▶ **Work required**: Restate the lines word for word, from the one containing "Open the A-to-B directions tool" through the last line of the entries below, without any other lines.

▶ **Data shown**:
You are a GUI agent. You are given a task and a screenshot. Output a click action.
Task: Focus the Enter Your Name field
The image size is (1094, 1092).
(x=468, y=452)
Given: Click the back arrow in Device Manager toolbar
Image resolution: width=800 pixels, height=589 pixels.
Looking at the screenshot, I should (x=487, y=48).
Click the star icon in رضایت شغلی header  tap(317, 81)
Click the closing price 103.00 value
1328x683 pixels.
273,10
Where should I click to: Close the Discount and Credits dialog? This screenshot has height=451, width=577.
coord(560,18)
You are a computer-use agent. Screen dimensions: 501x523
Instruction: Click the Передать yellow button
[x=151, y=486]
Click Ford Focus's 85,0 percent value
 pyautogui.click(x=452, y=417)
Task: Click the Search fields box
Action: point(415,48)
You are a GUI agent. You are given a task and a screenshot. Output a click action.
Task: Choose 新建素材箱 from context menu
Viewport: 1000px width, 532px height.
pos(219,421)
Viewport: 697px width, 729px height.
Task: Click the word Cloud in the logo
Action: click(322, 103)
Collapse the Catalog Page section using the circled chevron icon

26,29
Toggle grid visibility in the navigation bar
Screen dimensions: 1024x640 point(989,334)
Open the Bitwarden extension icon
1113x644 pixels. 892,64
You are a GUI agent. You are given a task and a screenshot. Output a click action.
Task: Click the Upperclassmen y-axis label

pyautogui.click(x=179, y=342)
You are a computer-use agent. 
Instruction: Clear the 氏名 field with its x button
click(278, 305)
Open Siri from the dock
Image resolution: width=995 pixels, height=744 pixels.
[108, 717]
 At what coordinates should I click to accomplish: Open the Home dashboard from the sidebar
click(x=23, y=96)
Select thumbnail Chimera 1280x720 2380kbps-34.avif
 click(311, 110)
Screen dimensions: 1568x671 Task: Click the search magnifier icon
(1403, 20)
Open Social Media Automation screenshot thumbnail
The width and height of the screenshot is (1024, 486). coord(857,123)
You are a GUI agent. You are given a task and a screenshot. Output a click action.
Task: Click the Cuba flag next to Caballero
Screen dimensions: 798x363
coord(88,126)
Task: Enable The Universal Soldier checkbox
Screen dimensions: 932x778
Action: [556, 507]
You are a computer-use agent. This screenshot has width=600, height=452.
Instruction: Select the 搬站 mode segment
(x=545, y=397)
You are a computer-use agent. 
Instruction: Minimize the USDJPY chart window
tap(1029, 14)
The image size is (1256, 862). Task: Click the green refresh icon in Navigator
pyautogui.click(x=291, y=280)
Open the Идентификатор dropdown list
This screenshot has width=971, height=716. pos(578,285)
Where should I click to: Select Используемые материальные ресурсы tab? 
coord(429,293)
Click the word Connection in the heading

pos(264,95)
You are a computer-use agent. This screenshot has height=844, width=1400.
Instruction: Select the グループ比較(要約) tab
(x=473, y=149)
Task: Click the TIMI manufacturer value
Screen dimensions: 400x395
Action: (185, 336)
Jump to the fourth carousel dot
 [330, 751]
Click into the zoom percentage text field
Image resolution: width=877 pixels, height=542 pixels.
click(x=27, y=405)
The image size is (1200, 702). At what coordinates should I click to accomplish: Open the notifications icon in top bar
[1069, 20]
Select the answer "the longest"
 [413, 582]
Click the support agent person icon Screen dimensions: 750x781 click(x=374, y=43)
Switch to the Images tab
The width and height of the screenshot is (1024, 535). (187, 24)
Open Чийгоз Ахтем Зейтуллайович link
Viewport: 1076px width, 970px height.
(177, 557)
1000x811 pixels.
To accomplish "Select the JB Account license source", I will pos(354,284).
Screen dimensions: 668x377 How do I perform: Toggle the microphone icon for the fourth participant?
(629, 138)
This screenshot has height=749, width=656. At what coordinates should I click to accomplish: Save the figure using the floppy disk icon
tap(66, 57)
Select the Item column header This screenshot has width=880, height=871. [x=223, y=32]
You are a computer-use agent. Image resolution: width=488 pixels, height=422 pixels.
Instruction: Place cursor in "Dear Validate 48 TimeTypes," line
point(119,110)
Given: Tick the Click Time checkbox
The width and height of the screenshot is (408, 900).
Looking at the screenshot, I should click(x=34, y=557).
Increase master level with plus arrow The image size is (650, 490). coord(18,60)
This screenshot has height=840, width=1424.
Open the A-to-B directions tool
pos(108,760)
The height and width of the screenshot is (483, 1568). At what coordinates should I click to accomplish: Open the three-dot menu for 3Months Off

▶ **Response**:
Open the A-to-B directions tool
pos(108,760)
The height and width of the screenshot is (483, 1568). At what coordinates should I click to accomplish: Open the three-dot menu for 3Months Off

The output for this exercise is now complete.